▸ Work required
All the data below needs to be retyped exactly as shown.

Pixel coordinate grounding data
- - -
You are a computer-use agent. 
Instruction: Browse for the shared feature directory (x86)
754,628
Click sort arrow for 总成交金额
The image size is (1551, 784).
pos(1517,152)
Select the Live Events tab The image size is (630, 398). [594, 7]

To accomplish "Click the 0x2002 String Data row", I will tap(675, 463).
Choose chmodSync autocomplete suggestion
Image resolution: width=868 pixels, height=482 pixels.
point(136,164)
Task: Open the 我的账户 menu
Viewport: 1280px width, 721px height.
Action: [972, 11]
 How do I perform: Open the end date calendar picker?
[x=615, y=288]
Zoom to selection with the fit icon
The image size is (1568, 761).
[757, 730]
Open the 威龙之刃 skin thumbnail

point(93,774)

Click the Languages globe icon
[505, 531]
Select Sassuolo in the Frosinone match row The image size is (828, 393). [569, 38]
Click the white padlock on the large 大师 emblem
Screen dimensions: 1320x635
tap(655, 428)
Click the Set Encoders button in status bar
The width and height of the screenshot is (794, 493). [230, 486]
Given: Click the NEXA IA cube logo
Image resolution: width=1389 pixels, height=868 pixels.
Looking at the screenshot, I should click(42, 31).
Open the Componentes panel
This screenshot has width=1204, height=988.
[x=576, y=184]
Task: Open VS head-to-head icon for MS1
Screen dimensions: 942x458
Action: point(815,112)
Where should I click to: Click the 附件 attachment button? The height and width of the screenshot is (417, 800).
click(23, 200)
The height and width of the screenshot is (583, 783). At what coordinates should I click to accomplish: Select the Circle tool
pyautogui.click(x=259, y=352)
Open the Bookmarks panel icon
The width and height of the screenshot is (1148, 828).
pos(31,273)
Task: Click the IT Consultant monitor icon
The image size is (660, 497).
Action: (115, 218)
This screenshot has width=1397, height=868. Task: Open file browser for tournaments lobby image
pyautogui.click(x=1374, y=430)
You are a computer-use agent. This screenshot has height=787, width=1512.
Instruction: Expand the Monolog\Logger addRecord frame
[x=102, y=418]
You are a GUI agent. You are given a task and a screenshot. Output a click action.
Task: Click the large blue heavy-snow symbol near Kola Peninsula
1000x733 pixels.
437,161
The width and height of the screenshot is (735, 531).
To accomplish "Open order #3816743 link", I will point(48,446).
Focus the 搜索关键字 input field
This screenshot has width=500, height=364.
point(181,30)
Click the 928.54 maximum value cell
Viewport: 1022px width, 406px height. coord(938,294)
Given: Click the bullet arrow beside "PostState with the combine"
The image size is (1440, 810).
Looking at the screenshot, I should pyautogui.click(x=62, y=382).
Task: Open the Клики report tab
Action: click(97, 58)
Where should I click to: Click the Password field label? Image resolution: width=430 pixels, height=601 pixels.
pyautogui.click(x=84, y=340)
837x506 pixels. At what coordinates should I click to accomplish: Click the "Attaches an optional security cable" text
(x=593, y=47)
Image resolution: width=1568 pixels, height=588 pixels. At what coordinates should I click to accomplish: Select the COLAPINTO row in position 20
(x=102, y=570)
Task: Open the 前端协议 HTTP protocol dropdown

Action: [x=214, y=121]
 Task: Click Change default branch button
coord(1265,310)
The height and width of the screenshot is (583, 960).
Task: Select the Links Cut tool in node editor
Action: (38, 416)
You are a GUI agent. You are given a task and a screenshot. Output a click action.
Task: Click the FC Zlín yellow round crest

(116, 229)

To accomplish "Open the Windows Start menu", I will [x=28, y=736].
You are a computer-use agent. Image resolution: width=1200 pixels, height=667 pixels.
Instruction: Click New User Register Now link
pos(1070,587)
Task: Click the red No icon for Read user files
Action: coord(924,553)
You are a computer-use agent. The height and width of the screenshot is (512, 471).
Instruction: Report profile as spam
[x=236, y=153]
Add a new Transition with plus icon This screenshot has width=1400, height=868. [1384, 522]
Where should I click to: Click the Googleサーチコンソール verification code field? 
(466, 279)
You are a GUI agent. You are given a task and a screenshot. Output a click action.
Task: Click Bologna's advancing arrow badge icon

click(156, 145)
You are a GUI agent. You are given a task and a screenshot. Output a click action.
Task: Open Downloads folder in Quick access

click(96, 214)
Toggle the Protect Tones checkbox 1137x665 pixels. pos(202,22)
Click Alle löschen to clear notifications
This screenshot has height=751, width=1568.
- - -
▸ Answer to this problem
You are a computer-use agent. 
Instruction: Browse for the shared feature directory (x86)
754,628
Click sort arrow for 总成交金额
The image size is (1551, 784).
pos(1517,152)
Select the Live Events tab The image size is (630, 398). [594, 7]

To accomplish "Click the 0x2002 String Data row", I will tap(675, 463).
Choose chmodSync autocomplete suggestion
Image resolution: width=868 pixels, height=482 pixels.
point(136,164)
Task: Open the 我的账户 menu
Viewport: 1280px width, 721px height.
Action: [972, 11]
 How do I perform: Open the end date calendar picker?
[x=615, y=288]
Zoom to selection with the fit icon
The image size is (1568, 761).
[757, 730]
Open the 威龙之刃 skin thumbnail

point(93,774)

Click the Languages globe icon
[505, 531]
Select Sassuolo in the Frosinone match row The image size is (828, 393). [569, 38]
Click the white padlock on the large 大师 emblem
Screen dimensions: 1320x635
tap(655, 428)
Click the Set Encoders button in status bar
The width and height of the screenshot is (794, 493). [230, 486]
Given: Click the NEXA IA cube logo
Image resolution: width=1389 pixels, height=868 pixels.
Looking at the screenshot, I should click(42, 31).
Open the Componentes panel
This screenshot has width=1204, height=988.
[x=576, y=184]
Task: Open VS head-to-head icon for MS1
Screen dimensions: 942x458
Action: point(815,112)
Where should I click to: Click the 附件 attachment button? The height and width of the screenshot is (417, 800).
click(23, 200)
The height and width of the screenshot is (583, 783). At what coordinates should I click to accomplish: Select the Circle tool
pyautogui.click(x=259, y=352)
Open the Bookmarks panel icon
The width and height of the screenshot is (1148, 828).
pos(31,273)
Task: Click the IT Consultant monitor icon
The image size is (660, 497).
Action: (115, 218)
This screenshot has width=1397, height=868. Task: Open file browser for tournaments lobby image
pyautogui.click(x=1374, y=430)
You are a computer-use agent. This screenshot has height=787, width=1512.
Instruction: Expand the Monolog\Logger addRecord frame
[x=102, y=418]
You are a GUI agent. You are given a task and a screenshot. Output a click action.
Task: Click the large blue heavy-snow symbol near Kola Peninsula
1000x733 pixels.
437,161
The width and height of the screenshot is (735, 531).
To accomplish "Open order #3816743 link", I will point(48,446).
Focus the 搜索关键字 input field
This screenshot has width=500, height=364.
point(181,30)
Click the 928.54 maximum value cell
Viewport: 1022px width, 406px height. coord(938,294)
Given: Click the bullet arrow beside "PostState with the combine"
The image size is (1440, 810).
Looking at the screenshot, I should pyautogui.click(x=62, y=382).
Task: Open the Клики report tab
Action: click(97, 58)
Where should I click to: Click the Password field label? Image resolution: width=430 pixels, height=601 pixels.
pyautogui.click(x=84, y=340)
837x506 pixels. At what coordinates should I click to accomplish: Click the "Attaches an optional security cable" text
(x=593, y=47)
Image resolution: width=1568 pixels, height=588 pixels. At what coordinates should I click to accomplish: Select the COLAPINTO row in position 20
(x=102, y=570)
Task: Open the 前端协议 HTTP protocol dropdown

Action: [x=214, y=121]
 Task: Click Change default branch button
coord(1265,310)
The height and width of the screenshot is (583, 960).
Task: Select the Links Cut tool in node editor
Action: (38, 416)
You are a GUI agent. You are given a task and a screenshot. Output a click action.
Task: Click the FC Zlín yellow round crest

(116, 229)

To accomplish "Open the Windows Start menu", I will [x=28, y=736].
You are a computer-use agent. Image resolution: width=1200 pixels, height=667 pixels.
Instruction: Click New User Register Now link
pos(1070,587)
Task: Click the red No icon for Read user files
Action: coord(924,553)
You are a computer-use agent. The height and width of the screenshot is (512, 471).
Instruction: Report profile as spam
[x=236, y=153]
Add a new Transition with plus icon This screenshot has width=1400, height=868. [1384, 522]
Where should I click to: Click the Googleサーチコンソール verification code field? 
(466, 279)
You are a GUI agent. You are given a task and a screenshot. Output a click action.
Task: Click Bologna's advancing arrow badge icon

click(156, 145)
You are a GUI agent. You are given a task and a screenshot. Output a click action.
Task: Open Downloads folder in Quick access

click(96, 214)
Toggle the Protect Tones checkbox 1137x665 pixels. pos(202,22)
Click Alle löschen to clear notifications
This screenshot has height=751, width=1568.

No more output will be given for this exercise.